» Available records
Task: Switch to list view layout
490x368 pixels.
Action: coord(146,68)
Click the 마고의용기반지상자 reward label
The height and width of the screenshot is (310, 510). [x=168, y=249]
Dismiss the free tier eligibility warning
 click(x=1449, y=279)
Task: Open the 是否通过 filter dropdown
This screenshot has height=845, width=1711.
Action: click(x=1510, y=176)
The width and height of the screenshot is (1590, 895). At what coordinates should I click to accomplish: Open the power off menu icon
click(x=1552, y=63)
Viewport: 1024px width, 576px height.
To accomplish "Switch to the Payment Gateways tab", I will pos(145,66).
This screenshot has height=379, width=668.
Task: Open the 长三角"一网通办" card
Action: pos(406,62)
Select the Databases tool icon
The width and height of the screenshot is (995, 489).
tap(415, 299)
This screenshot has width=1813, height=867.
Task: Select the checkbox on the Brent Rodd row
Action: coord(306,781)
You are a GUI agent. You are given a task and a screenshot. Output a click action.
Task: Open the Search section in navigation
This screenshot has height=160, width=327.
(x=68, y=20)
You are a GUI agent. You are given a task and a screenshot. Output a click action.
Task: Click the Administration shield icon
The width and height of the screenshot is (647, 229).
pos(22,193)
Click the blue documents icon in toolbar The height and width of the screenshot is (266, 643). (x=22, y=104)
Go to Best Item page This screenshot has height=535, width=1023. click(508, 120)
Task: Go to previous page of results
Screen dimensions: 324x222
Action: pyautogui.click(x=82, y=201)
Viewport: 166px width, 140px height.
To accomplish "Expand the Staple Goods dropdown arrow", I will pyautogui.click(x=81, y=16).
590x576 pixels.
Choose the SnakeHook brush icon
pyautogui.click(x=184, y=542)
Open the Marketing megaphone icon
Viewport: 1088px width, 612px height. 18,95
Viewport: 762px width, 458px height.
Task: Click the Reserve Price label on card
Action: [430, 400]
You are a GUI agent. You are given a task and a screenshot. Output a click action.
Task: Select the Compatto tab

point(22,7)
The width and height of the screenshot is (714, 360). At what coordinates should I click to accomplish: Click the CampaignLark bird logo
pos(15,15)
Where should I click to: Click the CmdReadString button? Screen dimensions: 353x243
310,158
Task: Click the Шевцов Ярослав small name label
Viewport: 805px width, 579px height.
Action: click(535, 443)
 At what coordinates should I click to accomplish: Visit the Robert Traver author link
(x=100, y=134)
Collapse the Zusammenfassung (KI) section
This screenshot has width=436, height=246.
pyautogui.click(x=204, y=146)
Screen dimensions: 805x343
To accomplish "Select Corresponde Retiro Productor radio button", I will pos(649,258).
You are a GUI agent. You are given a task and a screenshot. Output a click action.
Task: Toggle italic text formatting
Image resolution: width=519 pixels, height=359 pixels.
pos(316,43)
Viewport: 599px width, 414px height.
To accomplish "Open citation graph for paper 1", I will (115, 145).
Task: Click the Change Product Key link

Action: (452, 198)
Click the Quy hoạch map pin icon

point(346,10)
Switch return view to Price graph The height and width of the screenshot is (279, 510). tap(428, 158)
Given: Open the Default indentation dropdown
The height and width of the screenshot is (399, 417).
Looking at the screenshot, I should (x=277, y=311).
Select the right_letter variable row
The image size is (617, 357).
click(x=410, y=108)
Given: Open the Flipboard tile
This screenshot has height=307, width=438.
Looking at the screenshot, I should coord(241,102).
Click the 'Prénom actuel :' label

» Set exercise
Retype all of the entries above, character for character.

» Output for this exercise
Task: Switch to list view layout
490x368 pixels.
Action: coord(146,68)
Click the 마고의용기반지상자 reward label
The height and width of the screenshot is (310, 510). [x=168, y=249]
Dismiss the free tier eligibility warning
 click(x=1449, y=279)
Task: Open the 是否通过 filter dropdown
This screenshot has height=845, width=1711.
Action: click(x=1510, y=176)
The width and height of the screenshot is (1590, 895). At what coordinates should I click to accomplish: Open the power off menu icon
click(x=1552, y=63)
Viewport: 1024px width, 576px height.
To accomplish "Switch to the Payment Gateways tab", I will pos(145,66).
This screenshot has height=379, width=668.
Task: Open the 长三角"一网通办" card
Action: pos(406,62)
Select the Databases tool icon
The width and height of the screenshot is (995, 489).
tap(415, 299)
This screenshot has width=1813, height=867.
Task: Select the checkbox on the Brent Rodd row
Action: coord(306,781)
You are a GUI agent. You are given a task and a screenshot. Output a click action.
Task: Open the Search section in navigation
This screenshot has height=160, width=327.
(x=68, y=20)
You are a GUI agent. You are given a task and a screenshot. Output a click action.
Task: Click the Administration shield icon
The width and height of the screenshot is (647, 229).
pos(22,193)
Click the blue documents icon in toolbar The height and width of the screenshot is (266, 643). (x=22, y=104)
Go to Best Item page This screenshot has height=535, width=1023. click(508, 120)
Task: Go to previous page of results
Screen dimensions: 324x222
Action: pyautogui.click(x=82, y=201)
Viewport: 166px width, 140px height.
To accomplish "Expand the Staple Goods dropdown arrow", I will pyautogui.click(x=81, y=16).
590x576 pixels.
Choose the SnakeHook brush icon
pyautogui.click(x=184, y=542)
Open the Marketing megaphone icon
Viewport: 1088px width, 612px height. 18,95
Viewport: 762px width, 458px height.
Task: Click the Reserve Price label on card
Action: [430, 400]
You are a GUI agent. You are given a task and a screenshot. Output a click action.
Task: Select the Compatto tab

point(22,7)
The width and height of the screenshot is (714, 360). At what coordinates should I click to accomplish: Click the CampaignLark bird logo
pos(15,15)
Where should I click to: Click the CmdReadString button? Screen dimensions: 353x243
310,158
Task: Click the Шевцов Ярослав small name label
Viewport: 805px width, 579px height.
Action: click(535, 443)
 At what coordinates should I click to accomplish: Visit the Robert Traver author link
(x=100, y=134)
Collapse the Zusammenfassung (KI) section
This screenshot has width=436, height=246.
pyautogui.click(x=204, y=146)
Screen dimensions: 805x343
To accomplish "Select Corresponde Retiro Productor radio button", I will pos(649,258).
You are a GUI agent. You are given a task and a screenshot. Output a click action.
Task: Toggle italic text formatting
Image resolution: width=519 pixels, height=359 pixels.
pos(316,43)
Viewport: 599px width, 414px height.
To accomplish "Open citation graph for paper 1", I will (115, 145).
Task: Click the Change Product Key link

Action: (452, 198)
Click the Quy hoạch map pin icon

point(346,10)
Switch return view to Price graph The height and width of the screenshot is (279, 510). tap(428, 158)
Given: Open the Default indentation dropdown
The height and width of the screenshot is (399, 417).
Looking at the screenshot, I should (x=277, y=311).
Select the right_letter variable row
The image size is (617, 357).
click(x=410, y=108)
Given: Open the Flipboard tile
This screenshot has height=307, width=438.
Looking at the screenshot, I should coord(241,102).
Click the 'Prénom actuel :' label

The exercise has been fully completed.